→ ACTION ITEM
The expected answer comprises all lines from the entries that contain the string "dimensions".

══ MATERIAL FOR THE TASK ══

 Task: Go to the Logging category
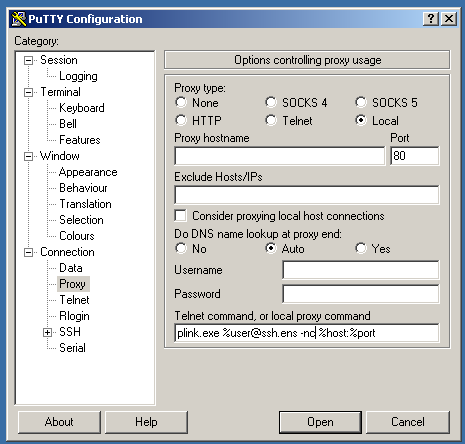point(78,76)
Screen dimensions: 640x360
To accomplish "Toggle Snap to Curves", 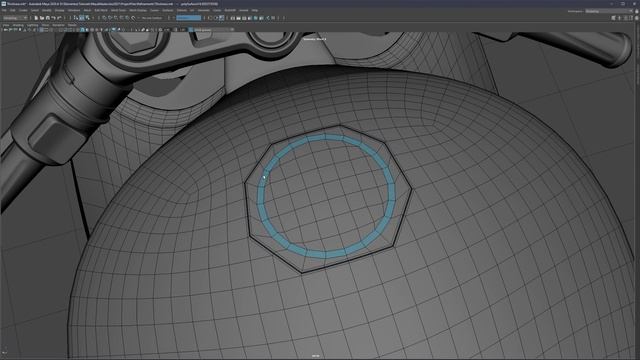I will pos(110,18).
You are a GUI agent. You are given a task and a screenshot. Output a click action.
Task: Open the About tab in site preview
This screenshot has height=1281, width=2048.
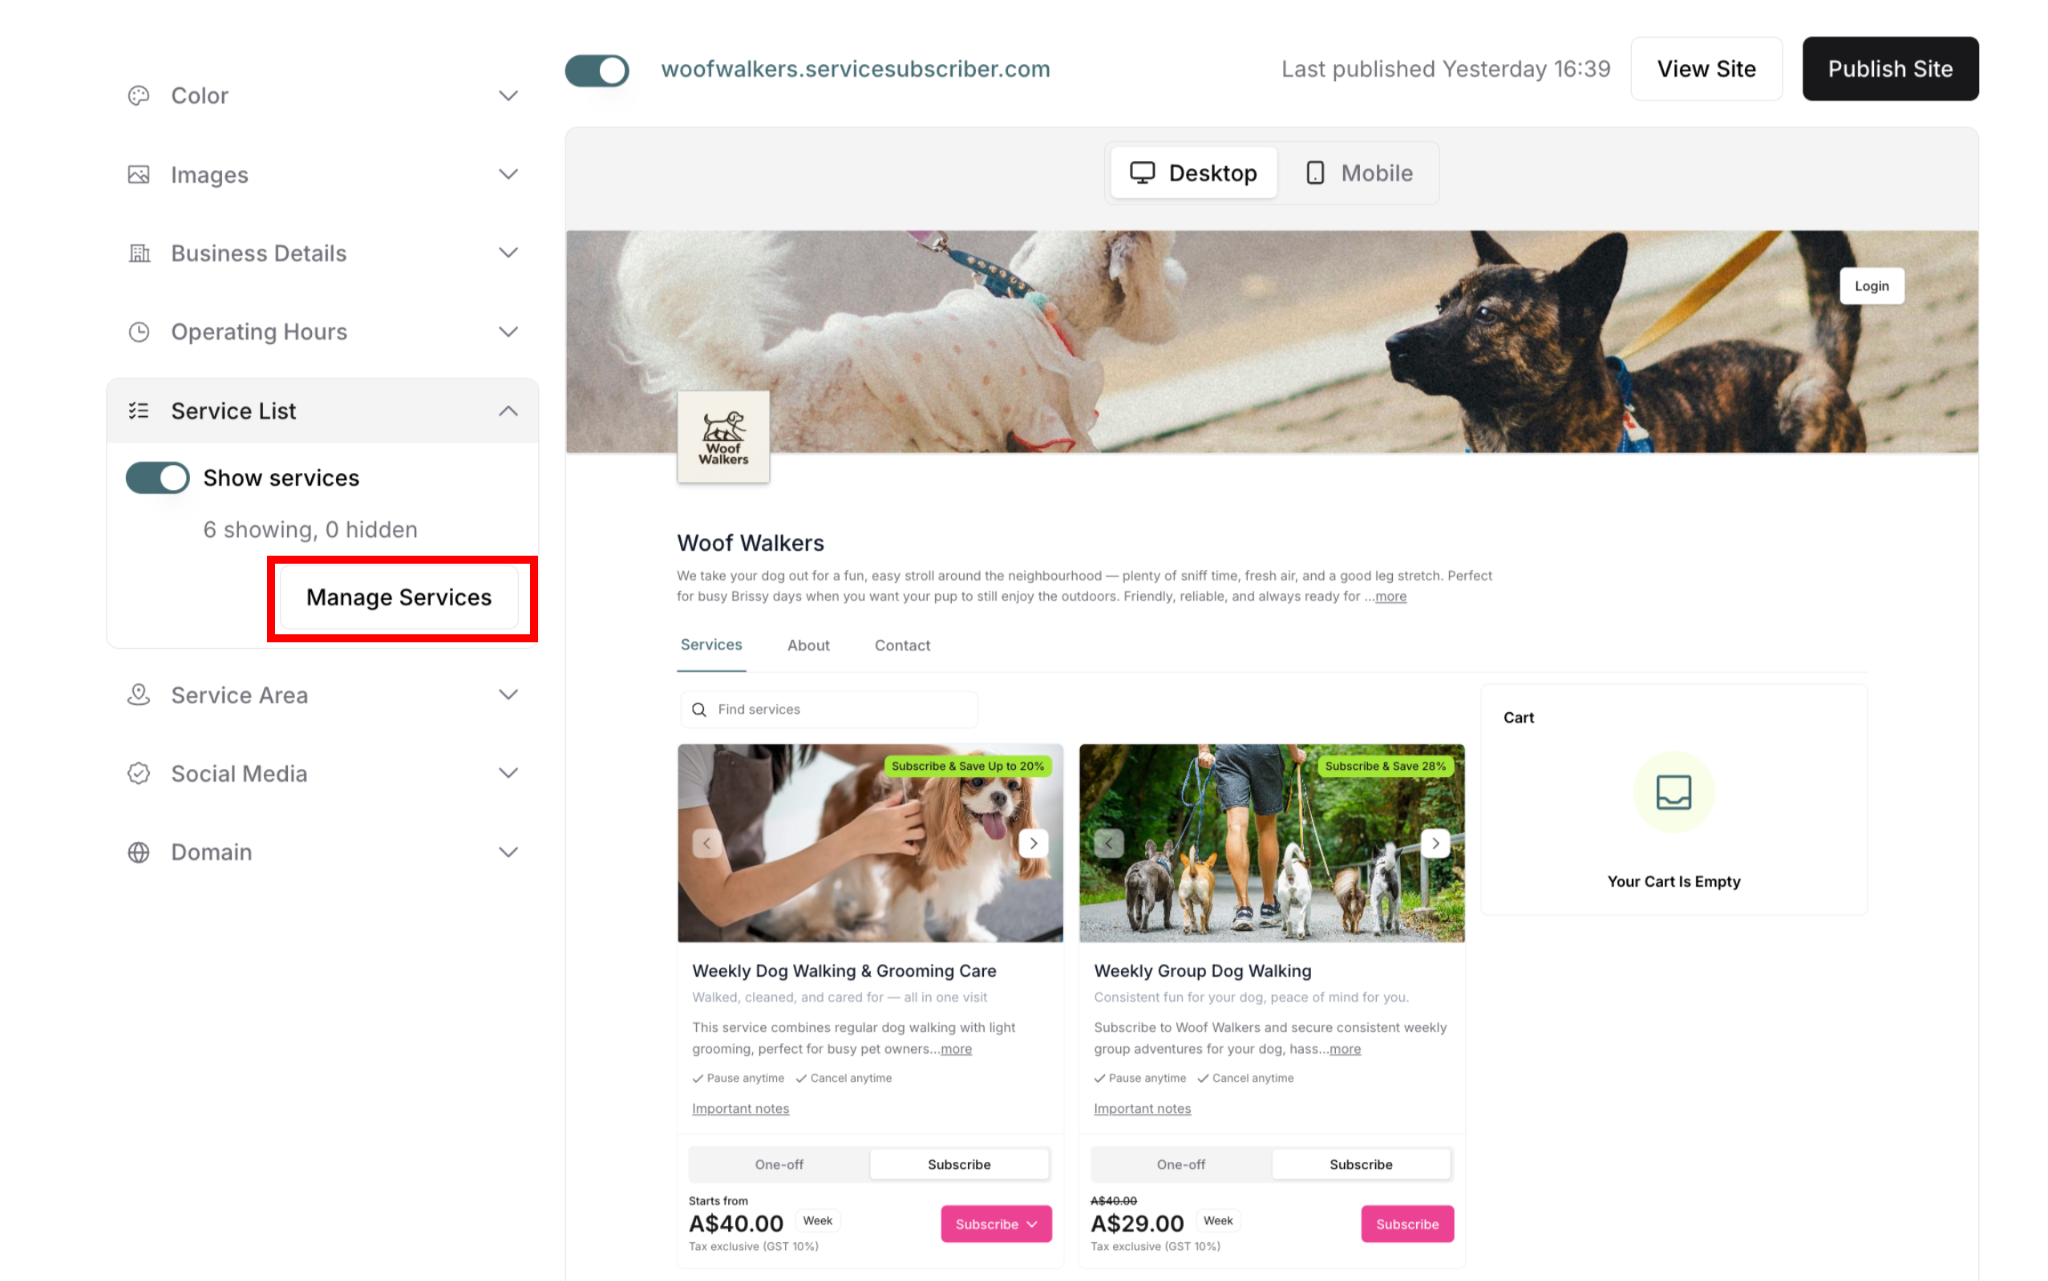point(808,646)
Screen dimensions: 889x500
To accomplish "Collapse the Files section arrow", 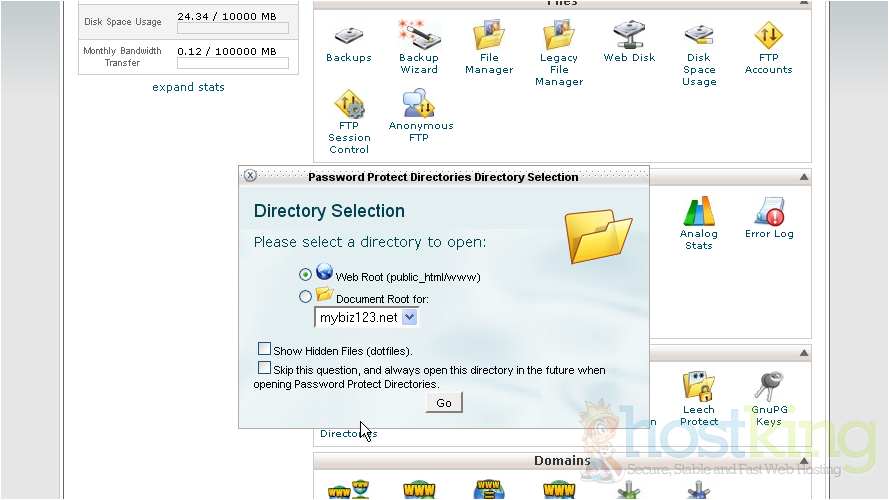I will (804, 5).
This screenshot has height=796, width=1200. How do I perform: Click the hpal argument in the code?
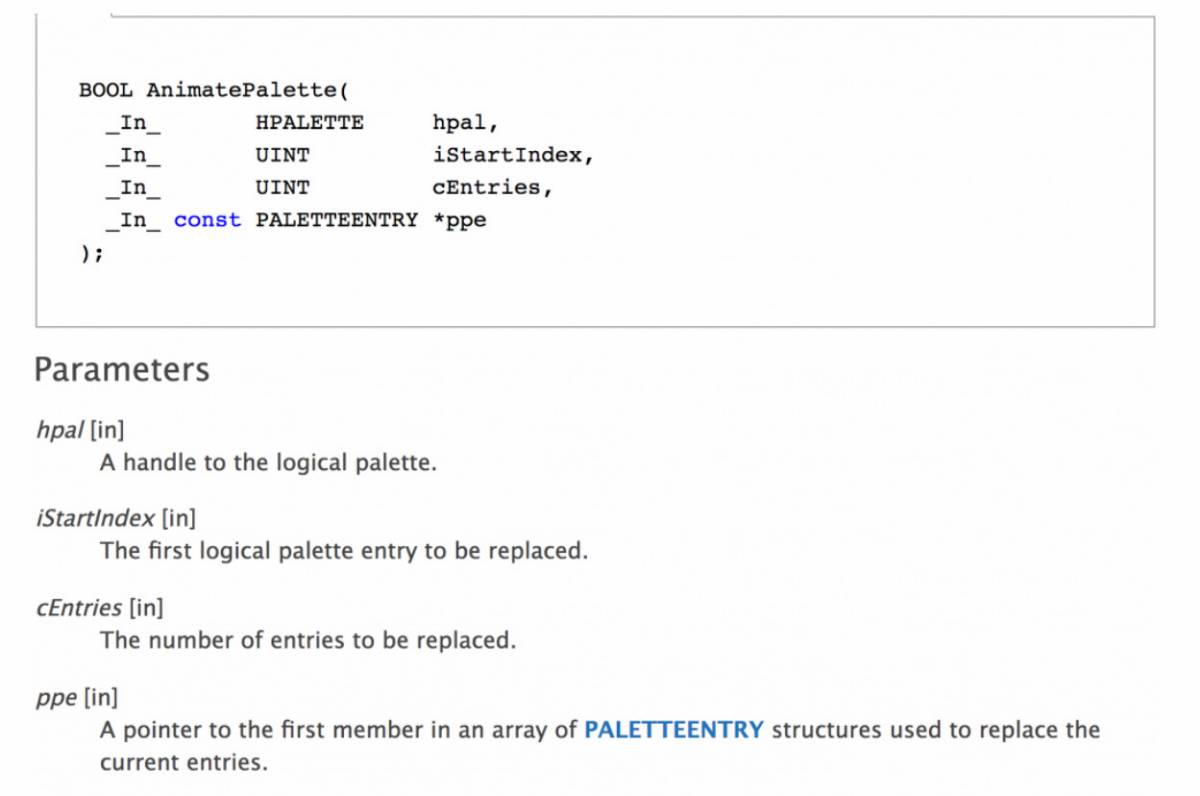click(464, 123)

═══

→ ANSWER TO THIS EXERCISE
Screen dimensions: 640x360
Screen dimensions: 889x500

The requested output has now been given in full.